Having one or more of the symptoms above does not necessarily mean that your child has a brain or spinal cord tumor. All of these symptoms can have other causes. Still, if your child has any of these symptoms, especially if they don’t go away or get worse over time, see your child’s doctor so that the cause can be found and treated, if needed.

Brain tumor in children diagnosis

A child experiencing brain tumor symptoms should be thoroughly evaluated by a pediatrician or pediatric neurologist (a doctor specializing in medical treatment of nervous system diseases) or a neurosurgeon (a surgeon specializing in nervous system diseases), or in the emergency room to find the source of the problem.

The doctor’s evaluation usually includes imaging of the brain by an MRI scan. If the scan shows a brain tumor, the next step is a neurosurgical consultation. The pediatric neurosurgeon will work with the whole family to develop the best treatment plan for the child.
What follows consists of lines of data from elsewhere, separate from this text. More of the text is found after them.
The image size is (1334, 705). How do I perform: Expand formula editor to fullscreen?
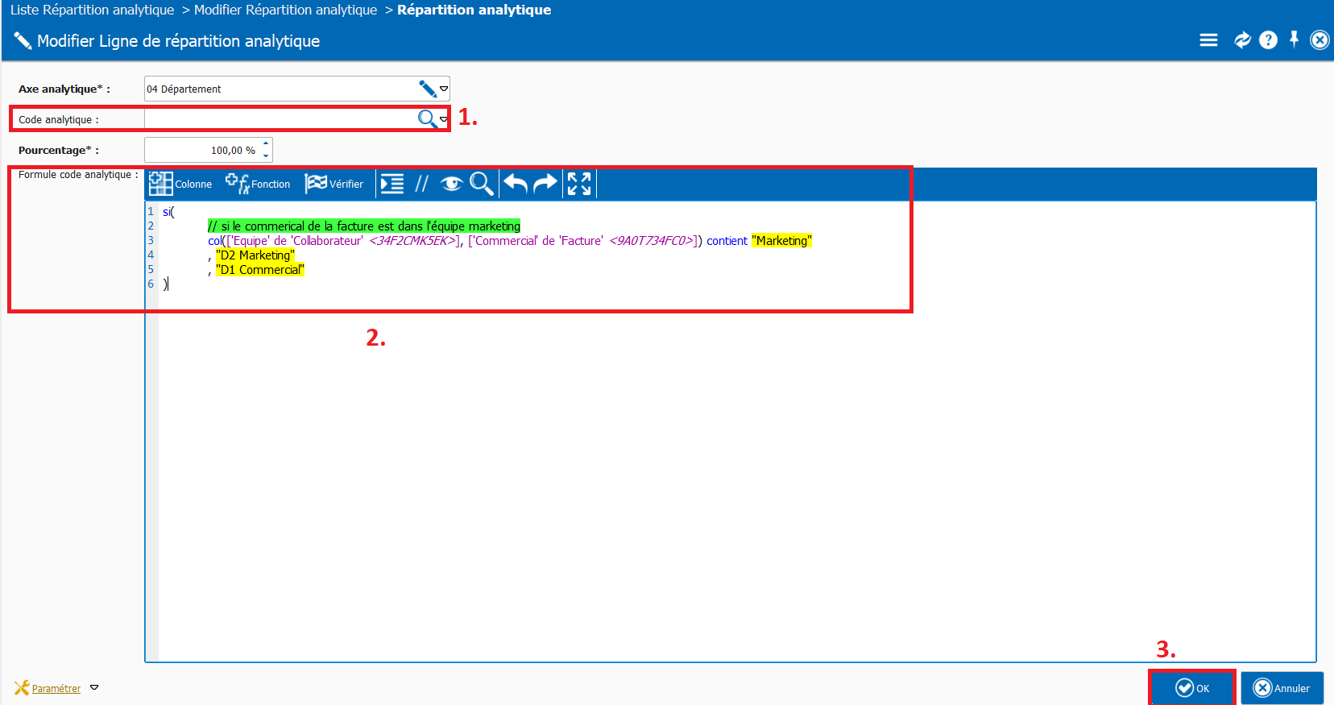[x=579, y=184]
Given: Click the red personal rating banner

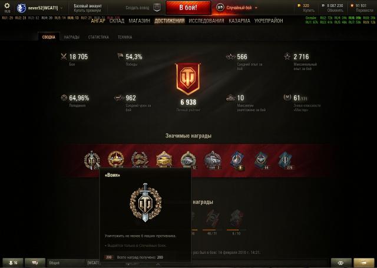Looking at the screenshot, I should 188,79.
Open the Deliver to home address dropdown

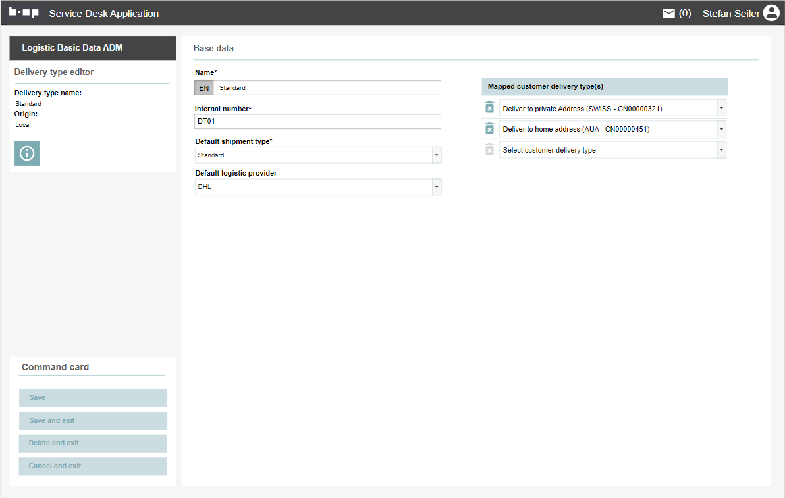[x=721, y=129]
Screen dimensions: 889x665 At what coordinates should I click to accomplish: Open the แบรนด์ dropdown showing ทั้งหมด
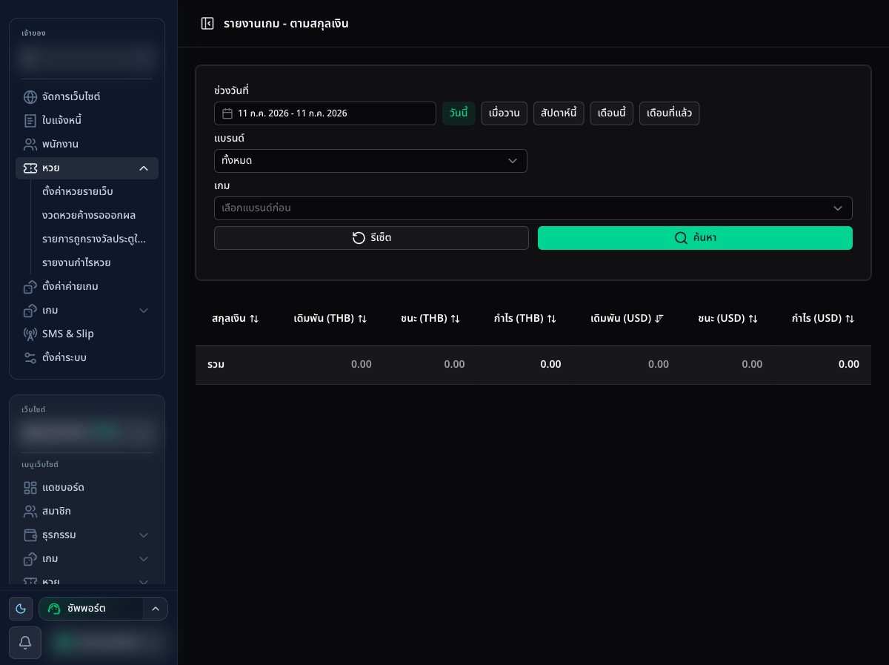pos(370,161)
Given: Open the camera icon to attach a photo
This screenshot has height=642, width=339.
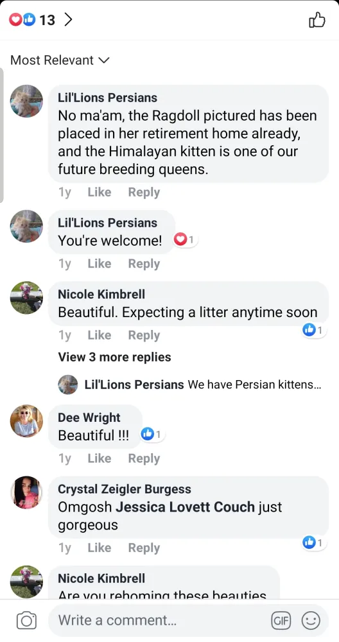Looking at the screenshot, I should pyautogui.click(x=26, y=621).
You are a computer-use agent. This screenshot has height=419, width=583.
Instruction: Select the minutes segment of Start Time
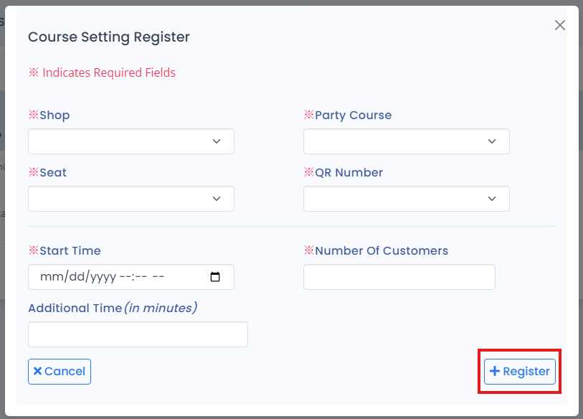[141, 277]
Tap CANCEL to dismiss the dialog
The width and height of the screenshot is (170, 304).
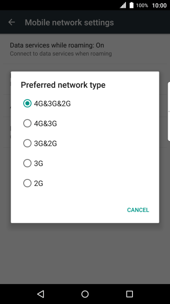[138, 210]
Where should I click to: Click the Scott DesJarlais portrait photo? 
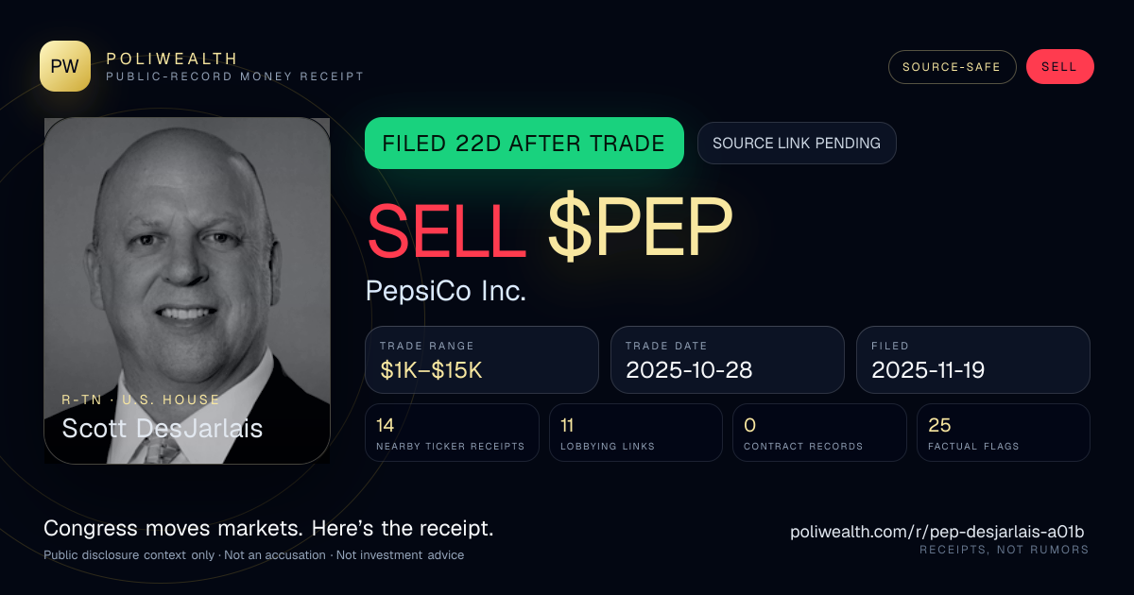point(187,291)
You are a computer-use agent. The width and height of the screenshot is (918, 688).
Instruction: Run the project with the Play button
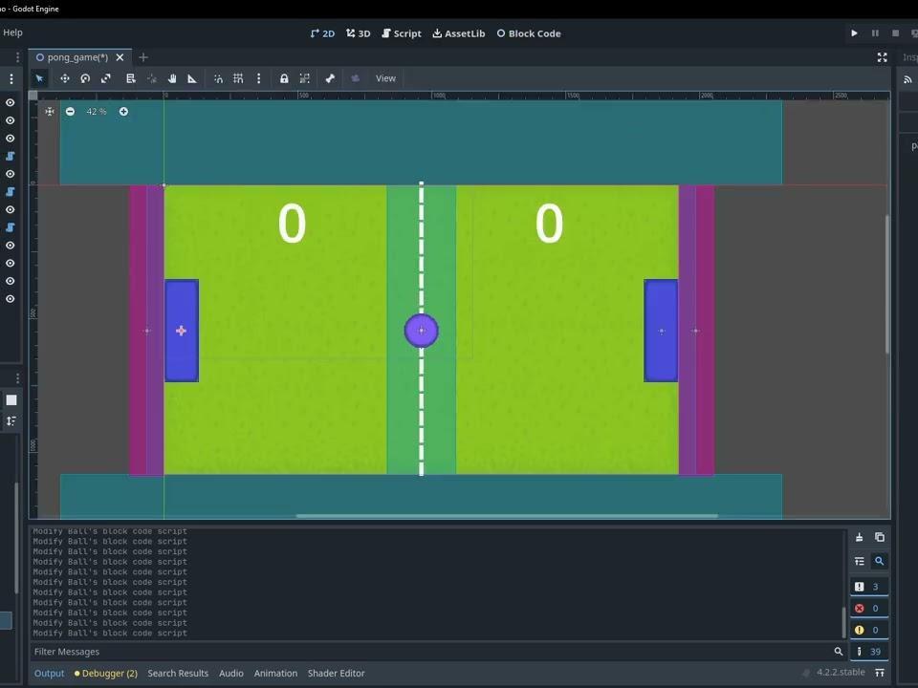coord(854,33)
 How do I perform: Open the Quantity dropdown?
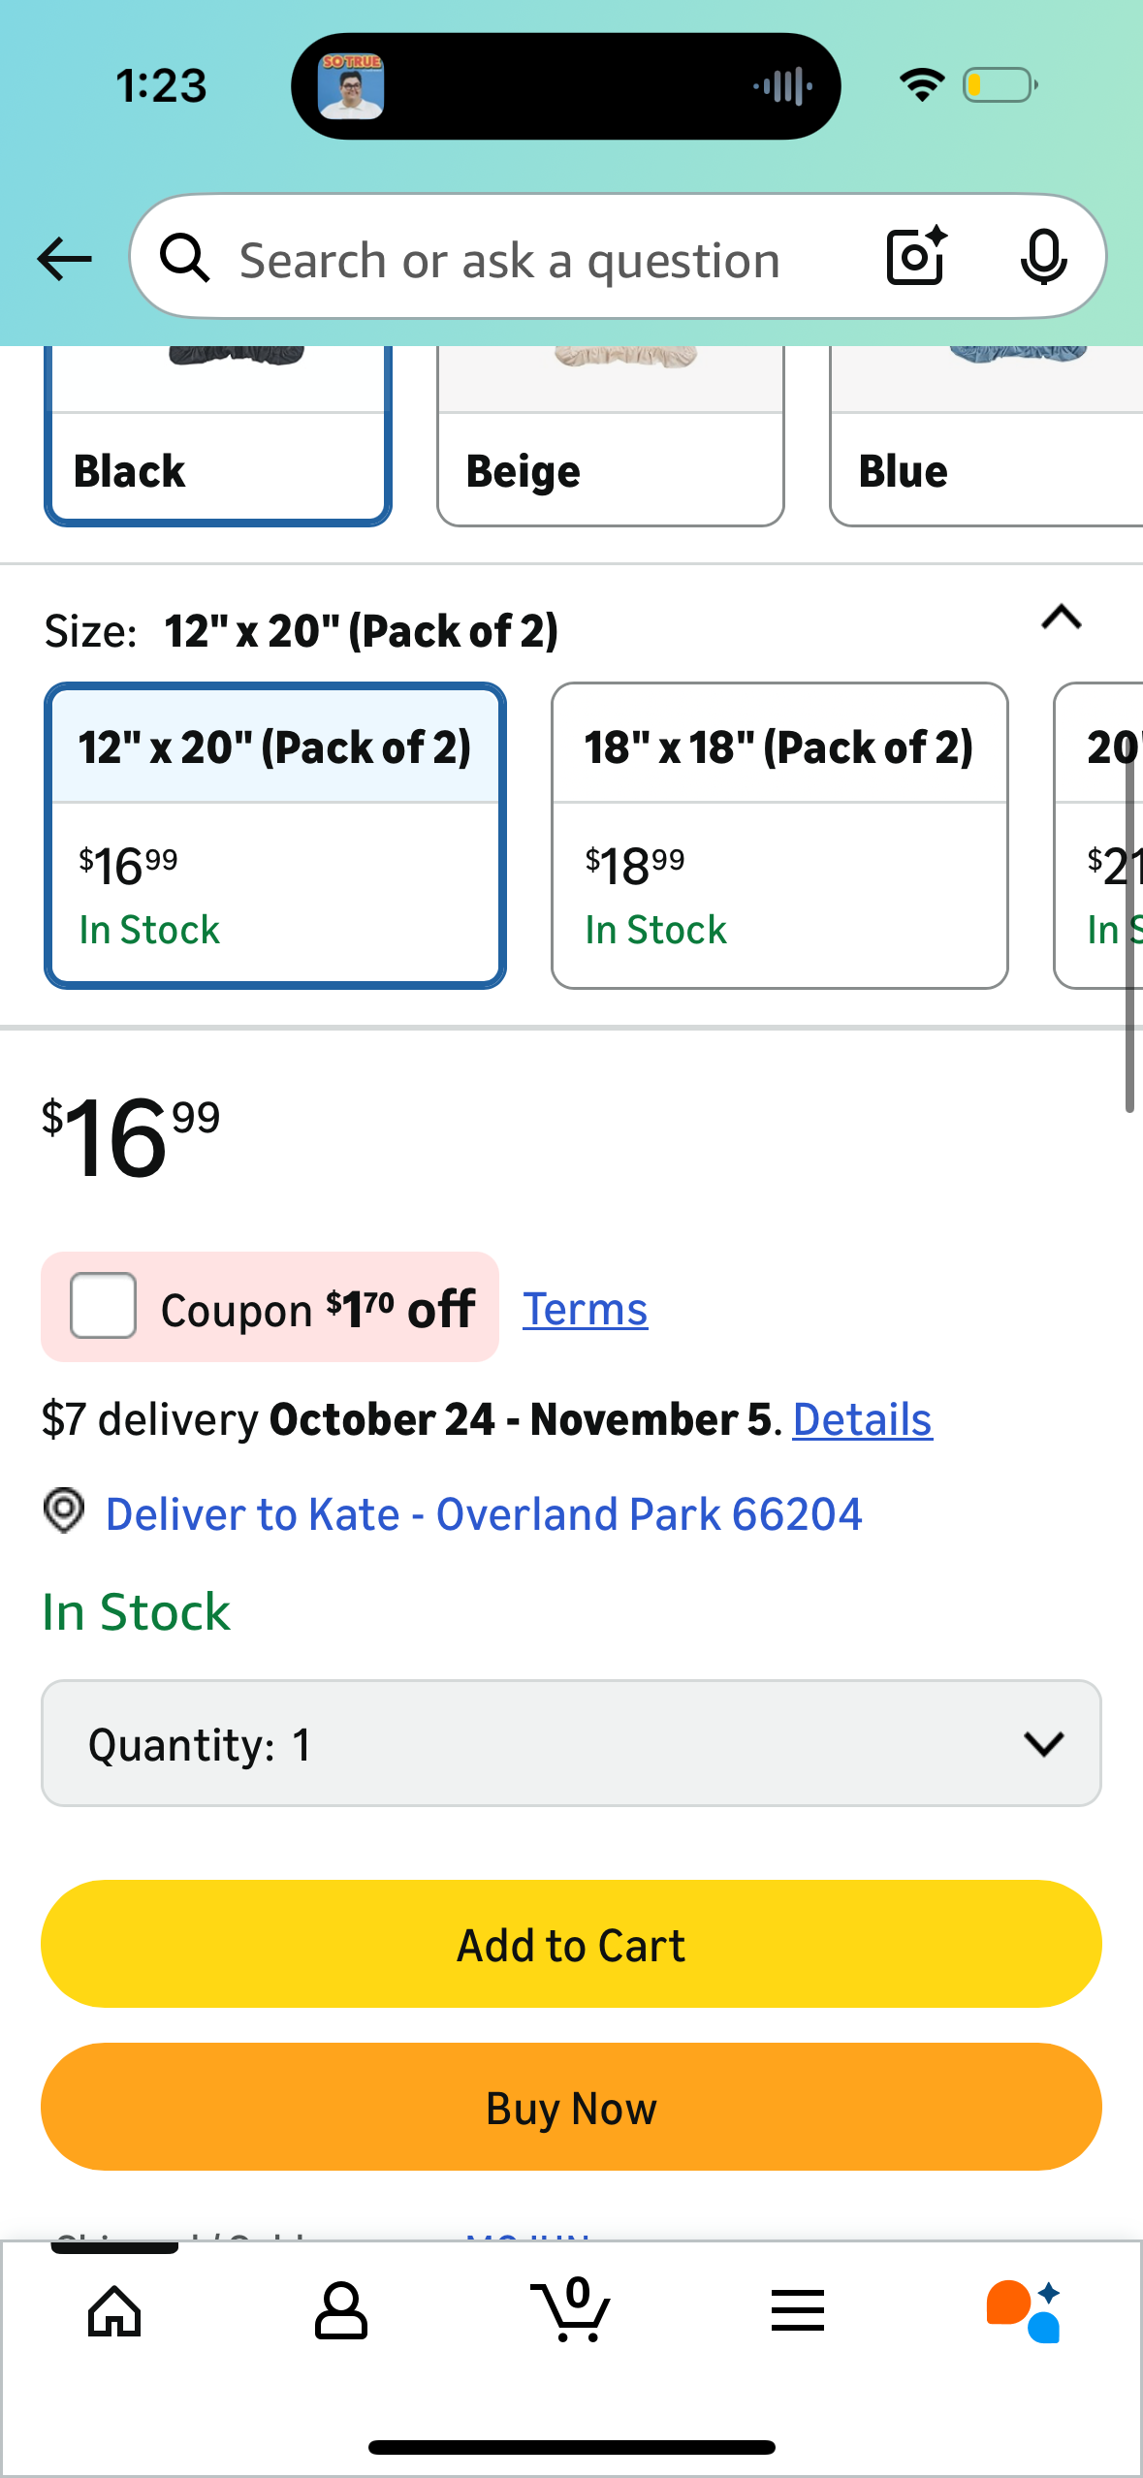click(x=571, y=1743)
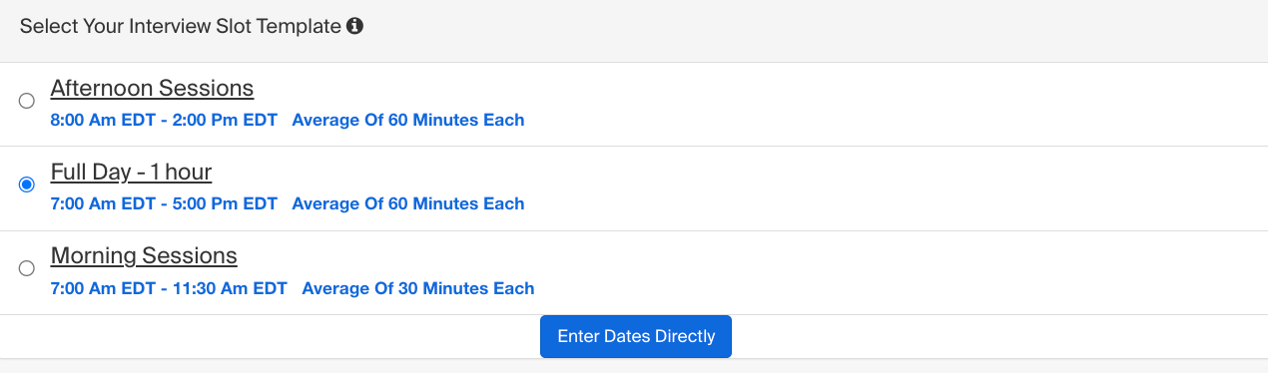This screenshot has height=373, width=1268.
Task: Click the Enter Dates Directly button
Action: pyautogui.click(x=636, y=336)
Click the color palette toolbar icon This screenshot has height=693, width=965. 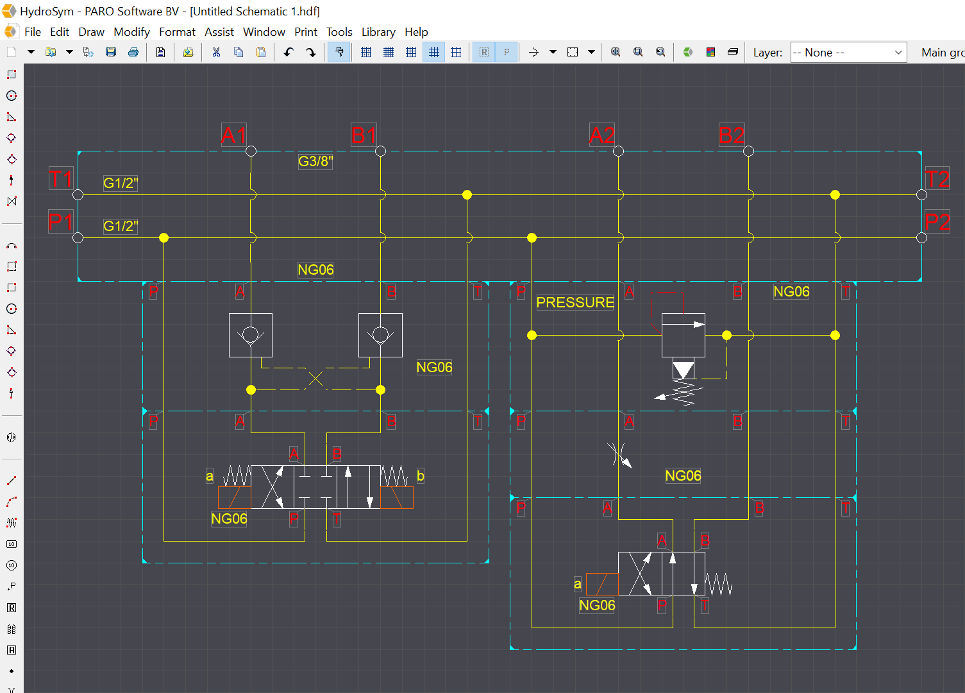point(710,52)
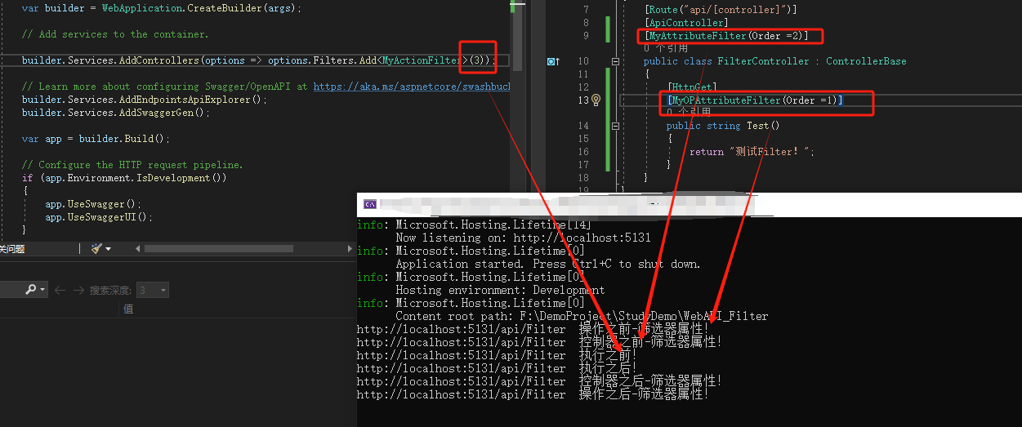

Other specialists may join the child’s treatment team, such as a pediatric oncologist (childhood cancer specialist), an ophthalmologist (if the child’s tumor affects the vision pathways), an epileptologist (to address seizures), a radiation oncologist, and advanced practitioners and technologists.

Imaging tests

Your child’s doctors may order one or more imaging tests. These tests use x-rays, strong magnets, or radioactive substances to create pictures of internal organs such as the brain and spinal cord. The pictures may be looked at by doctors specializing in this field (neurosurgeons, neurologists, and neuroradiologists) as well as by your child’s primary care doctor.

Magnetic resonance imaging (MRI) and computed tomography (CT) scans are used most often for brain diseases. These scans will almost always show a brain or spinal cord tumor, if one is present. Doctors can often also get an idea about what type of tumor it might be, based on how it looks on the scan and where it is in the brain (or spinal cord).

Magnetic resonance imaging (MRI) scan

MRI scans are very good for looking at the brain and spinal cord and are considered the best way to look for tumors in these areas. MRI images are usually more detailed than those from CT scans (described below). But they don’t show the bones of the skull as well as CT scans and therefore might not show the effects of tumors on the skull.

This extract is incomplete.